README
1. Data Preprocessing
Preprocess tweet text: preprocess.py
Create vocabulary set and capture vocabulary information: create_vocab.py
Create cross validation dataset: create_dataset.py
Embed sentence to vectors with word embedding: compare_embeddings.py, create_embeddings.py,
create_matrix_from_embeddings.py
2. Model Definition, Training/Evaluation Infrastructure
CNN model architecture: model_def.py
LSTM Attention model architecture: LSTM_attn.py
CNN Training/Evaluation infrastructure: nn_experiment.py
LSTM Attention Training/Evaluation infrastructure: model.py
Load training/evaluation test data: data_loader.py
Read experiment results and calculate macro F1: read_results.py, generate_summaries_from_test_nn.py
Please refer to section 6 for the training/evaluation command line arguments.
3. Performance Analysis
Evaluate average/majority-vote aggression, loss, other, macro F1-score from experiment dirs: evaluate_performance.py
To calculate the average/majority-vote aggression, loss, other, macro F1-score of all models,
run "python3 evaluate_performance.py"
4. Rationale Rank Analysis
Leave-one-out analysis: LIME.py
To calculate models' rationale rank and the influence rank of stopword unigrams discussed in the paper, run
"python3 LIME.py"
5. Adversarial Dataset Generation
ELMo language model implementation: bi_lm.py, ELMo.py, create_ELMo_embedding.py, embedwELMo.py
Generate adversarial dataset and evaluate number of flip predictions: adversarial_dataset.py
To generate aggression adversarial dataset for the unigrams listed in the paper, run "python3 adversarial_dataset.py"
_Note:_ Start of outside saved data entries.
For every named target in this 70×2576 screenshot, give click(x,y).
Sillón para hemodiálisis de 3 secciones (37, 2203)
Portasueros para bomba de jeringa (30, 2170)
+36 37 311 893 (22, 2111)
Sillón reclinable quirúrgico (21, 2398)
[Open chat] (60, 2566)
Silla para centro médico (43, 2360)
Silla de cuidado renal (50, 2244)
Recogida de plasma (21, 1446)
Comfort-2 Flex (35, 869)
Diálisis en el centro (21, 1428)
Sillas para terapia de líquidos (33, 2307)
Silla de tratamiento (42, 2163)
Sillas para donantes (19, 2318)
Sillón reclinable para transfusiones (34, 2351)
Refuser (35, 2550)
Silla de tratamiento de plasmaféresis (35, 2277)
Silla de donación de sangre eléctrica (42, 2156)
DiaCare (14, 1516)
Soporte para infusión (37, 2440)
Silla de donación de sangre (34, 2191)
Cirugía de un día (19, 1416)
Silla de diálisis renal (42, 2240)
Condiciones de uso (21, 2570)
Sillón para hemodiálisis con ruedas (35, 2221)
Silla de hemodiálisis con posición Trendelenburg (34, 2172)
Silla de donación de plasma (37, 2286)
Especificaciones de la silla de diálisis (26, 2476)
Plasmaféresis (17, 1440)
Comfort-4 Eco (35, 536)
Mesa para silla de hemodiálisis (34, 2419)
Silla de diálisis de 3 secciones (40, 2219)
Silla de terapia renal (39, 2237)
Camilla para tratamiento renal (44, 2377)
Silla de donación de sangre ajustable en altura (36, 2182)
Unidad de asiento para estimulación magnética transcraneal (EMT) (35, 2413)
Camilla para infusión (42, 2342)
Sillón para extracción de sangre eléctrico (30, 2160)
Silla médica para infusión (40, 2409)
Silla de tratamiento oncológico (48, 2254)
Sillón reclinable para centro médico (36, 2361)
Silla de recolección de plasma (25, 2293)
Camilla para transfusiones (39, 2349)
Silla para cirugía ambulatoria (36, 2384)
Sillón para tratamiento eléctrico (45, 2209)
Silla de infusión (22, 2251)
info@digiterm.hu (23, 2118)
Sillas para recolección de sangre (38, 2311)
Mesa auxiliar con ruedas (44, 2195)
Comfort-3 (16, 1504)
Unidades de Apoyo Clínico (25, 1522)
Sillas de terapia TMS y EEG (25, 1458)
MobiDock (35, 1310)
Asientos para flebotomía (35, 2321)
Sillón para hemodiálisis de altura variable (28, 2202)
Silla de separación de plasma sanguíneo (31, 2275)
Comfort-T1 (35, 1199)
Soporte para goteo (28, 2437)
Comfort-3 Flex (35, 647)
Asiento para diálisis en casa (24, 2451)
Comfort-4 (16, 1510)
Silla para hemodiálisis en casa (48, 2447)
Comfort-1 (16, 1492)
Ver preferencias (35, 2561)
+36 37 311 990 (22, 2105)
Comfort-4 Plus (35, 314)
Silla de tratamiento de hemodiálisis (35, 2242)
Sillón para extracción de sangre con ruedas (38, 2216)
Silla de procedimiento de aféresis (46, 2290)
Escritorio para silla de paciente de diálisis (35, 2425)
6. Evaluation of Models listed in the Paper
Models' experiment dir and prediction thresholds: model_info.py
Models' data loading format: model_test_data_loader.py
Script to train all models discussed in paper: train_final_models.py
Script to load all trained models: load_final_models.py
To train a model: run "python3 train_final_models.py <model_id>"